The American Dream is at Stake

The “American Dream” is evoked often in the social and political rhetoric of the day. My own story is a story of living that dream (more on that later). But the Tech industry’s equity gap, when it comes to diversity groups, is one of the biggest modern day threats to it.

The American Dream is “the national ethos of the United States, the set of ideals … in which freedom includes the opportunity for prosperity and success, as well as an upward social mobility for the family and children, achieved through hard work in a society with few barriers.

You know there are “barriers” to freedom in our society when Black and Hispanic students are earning computer science degrees at twice the rate that they are hired by leading tech companies. Another indication is that the workforce at “Google, Microsoft, Facebook and Twitter — according to those companies’ own reports — were just 3 percent Hispanic and 1 percent black in 2016.

Why does it matter so much? In the recent two decades, the Tech industry has been the biggest producer of high paying jobs. Unfortunately, these high paying jobs have also resulted in the largest equity gap in generations, with diverse groups like women, African Americans and Hispanics, not benefiting proportionately.

Consider the median pay at Facebook, roughly $240,000 as reported by the San Francisco Chronicle through their analysis of the first year of public company pay disclosures. Meanwhile, the median pay was a little over $66,000 at Wells Fargo, and about $140,000, even at premier companies like Chevron and PG&E.

It’s clear that a career in Tech provides a significant “opportunity for prosperity and success.” When the opportunity to get those jobs are limited or unavailable to certain groups, there is indeed a threat to the American Dream. By going mostly to elite US universities and ignoring community colleges, lesser-known universities, and specific sources of diverse candidates (for example, HBCUs), the Tech industry is doing just that!  
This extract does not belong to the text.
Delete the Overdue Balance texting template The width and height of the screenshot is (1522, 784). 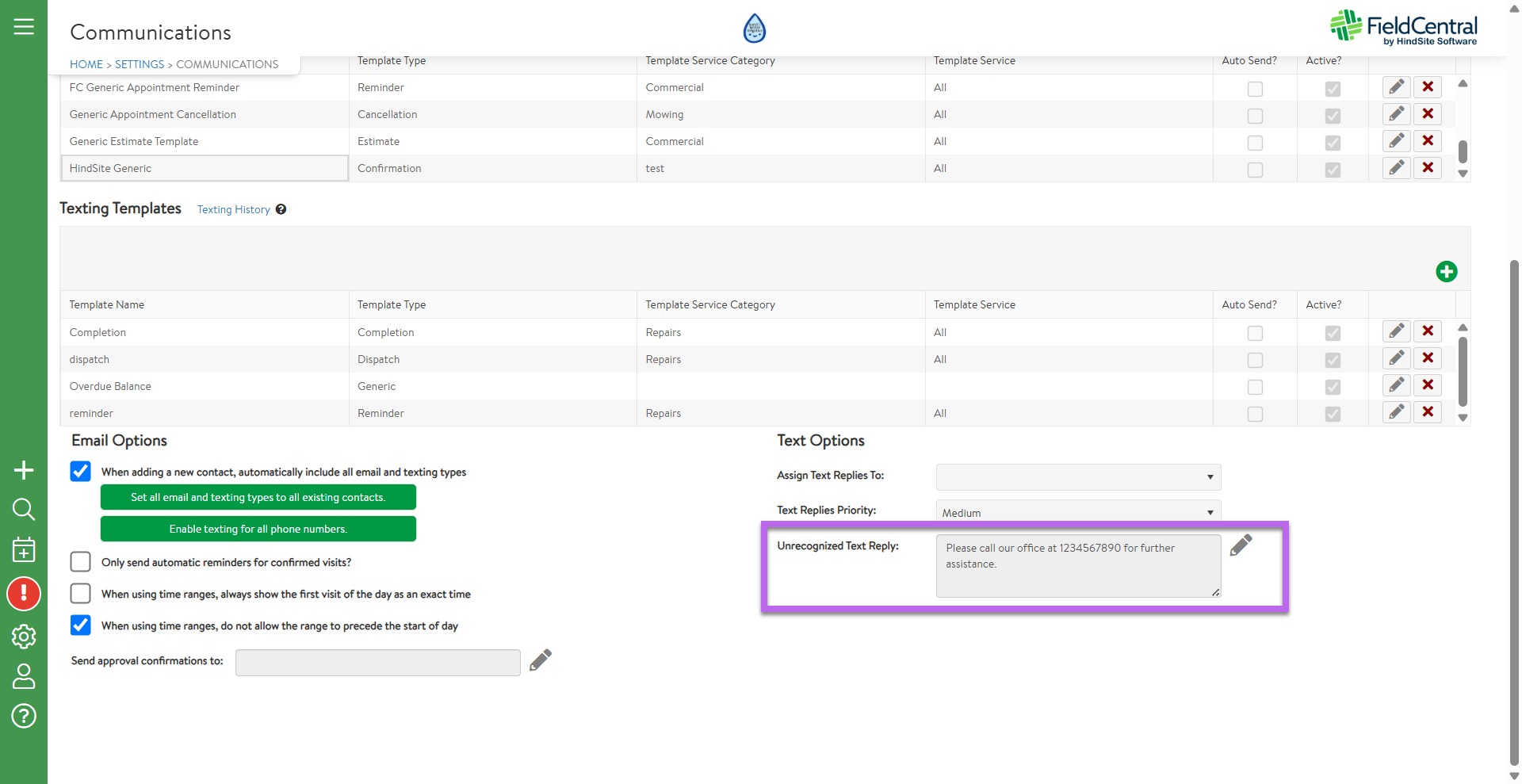[x=1427, y=385]
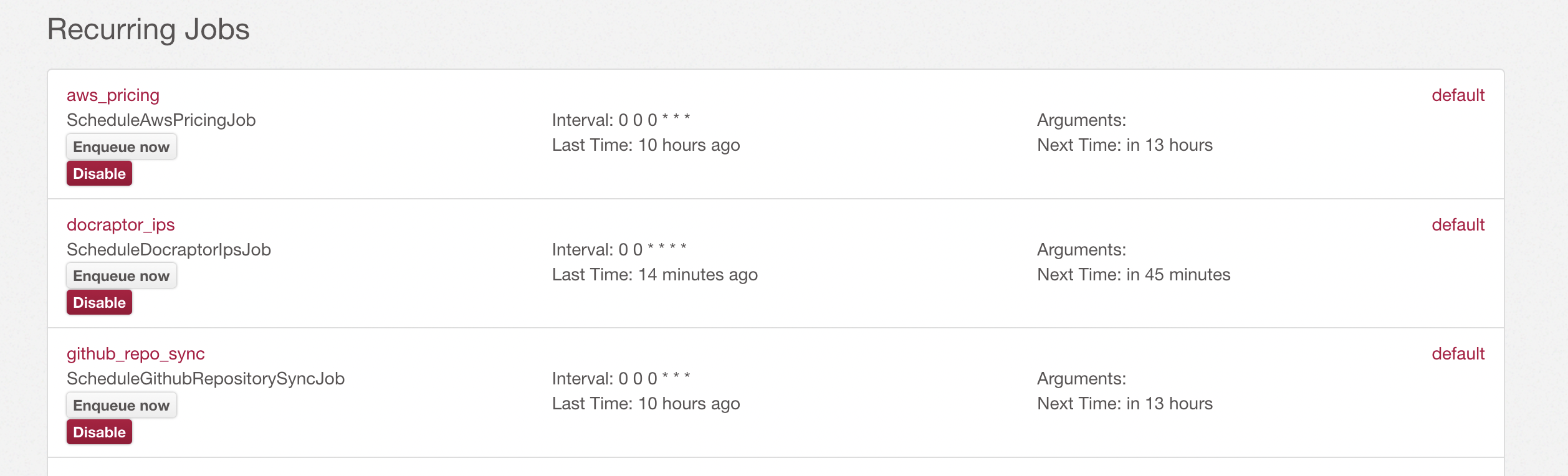The width and height of the screenshot is (1568, 476).
Task: Select the ScheduleDocraptorIpsJob class name
Action: tap(168, 249)
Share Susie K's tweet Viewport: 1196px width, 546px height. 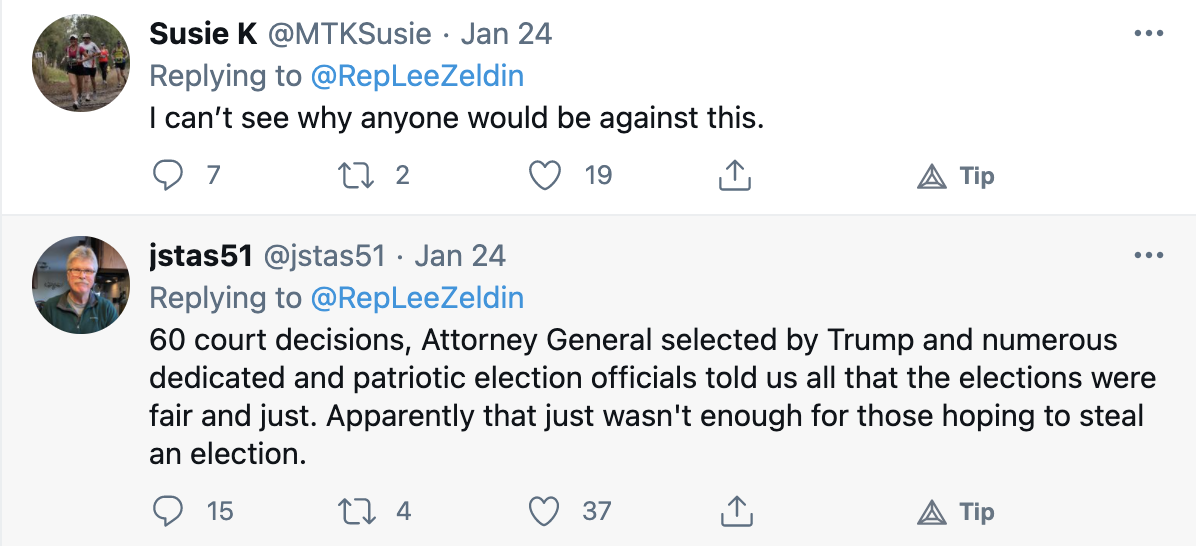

As promised, a word about my own story and why I’m passionate about this issue. As the first generation American-born daughter of immigrant parents, I was able to rise to the highest levels of my chosen profession (Engineering) at Fortune 500 companies in the industry of my choice (Aerospace and Defense). Despite many challenges, my determination, education and hard work led to a dream career and the wealth building opportunity that provided a comfortable life, and even more opportunities for my son.

I believe in the American Dream because I’ve lived it, and because it fuels the freedom, security and economic prosperity we enjoy. We must pay attention to the alarming data indicating that dream is out of reach for many, and do all that we can to reverse these dangerous trends.